_THE EXERCISE_. Return each line of the items below that contains the string "Instruction". Uppercase and lowercase letters count as different.

_SUPPLIED INFORMATION_.
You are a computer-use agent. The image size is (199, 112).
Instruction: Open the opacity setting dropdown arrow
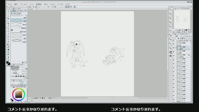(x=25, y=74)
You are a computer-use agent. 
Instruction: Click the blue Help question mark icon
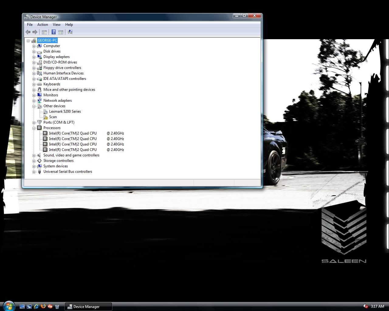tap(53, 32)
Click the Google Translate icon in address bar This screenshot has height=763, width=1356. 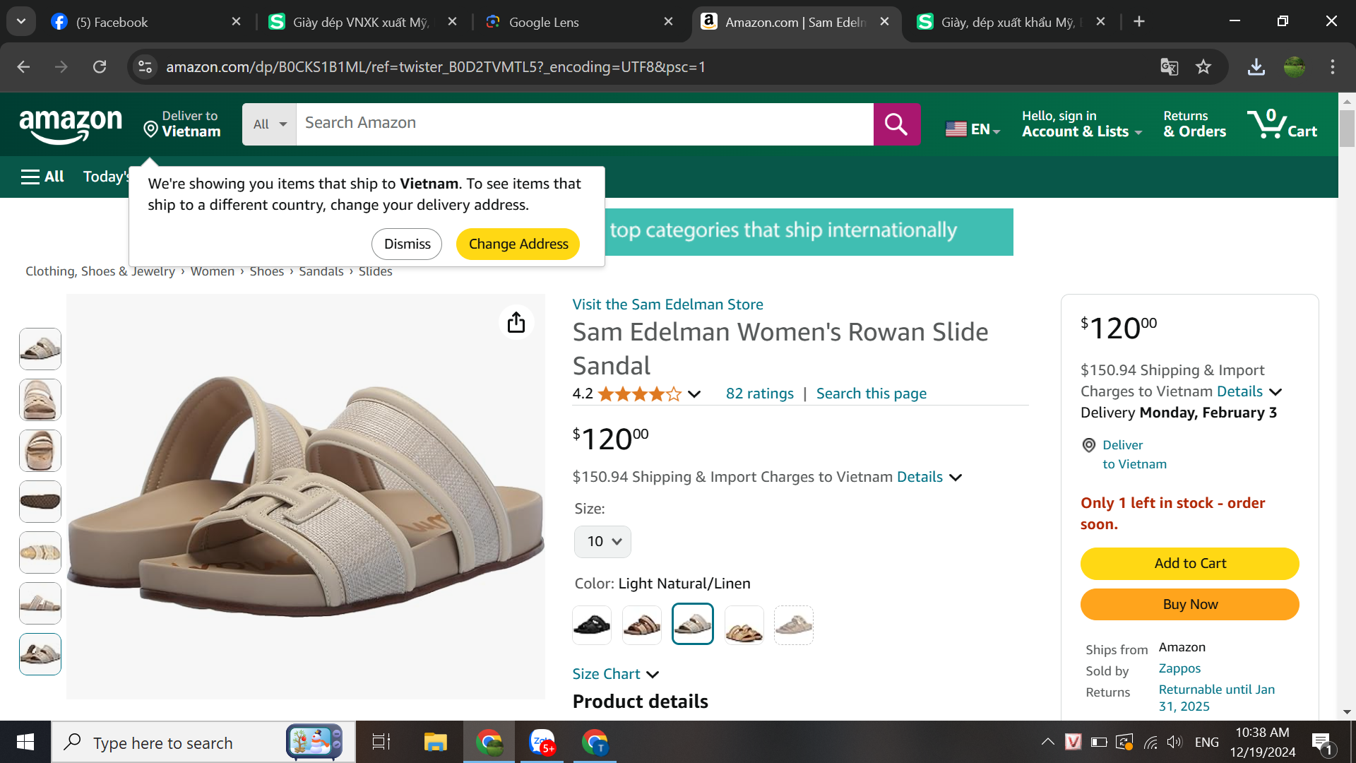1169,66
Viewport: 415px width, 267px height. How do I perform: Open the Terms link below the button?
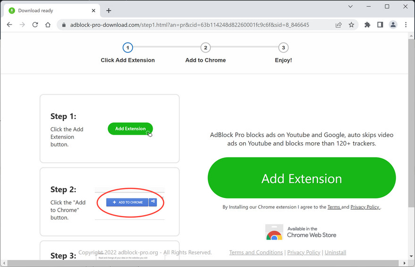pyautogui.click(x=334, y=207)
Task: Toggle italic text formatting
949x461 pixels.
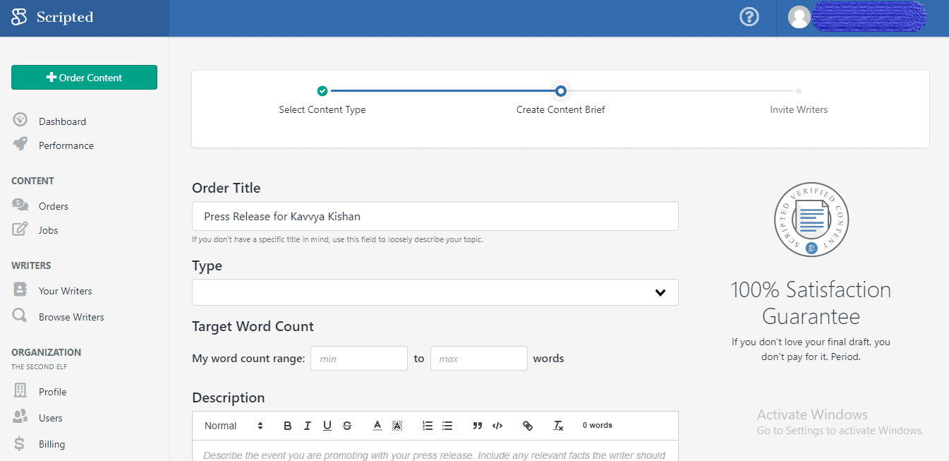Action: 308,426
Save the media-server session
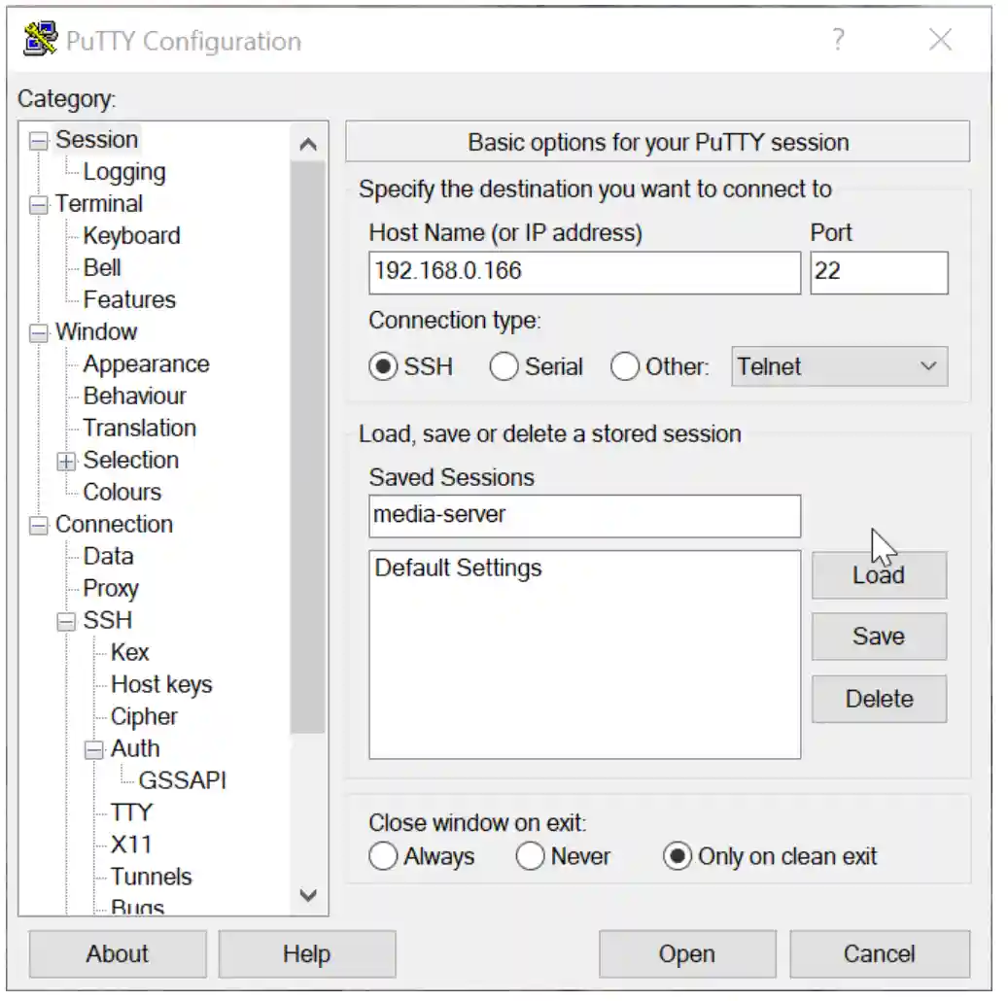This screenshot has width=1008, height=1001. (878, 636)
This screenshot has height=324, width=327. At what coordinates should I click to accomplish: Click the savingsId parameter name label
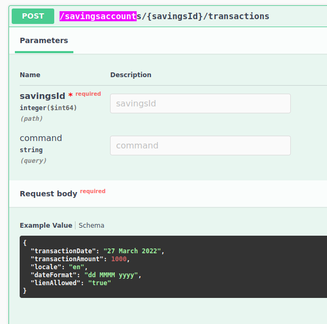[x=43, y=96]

_ANSWER TO THIS PROBLEM_.
Instruction: Open the opacity setting dropdown arrow
Instruction: Click the blue Help question mark icon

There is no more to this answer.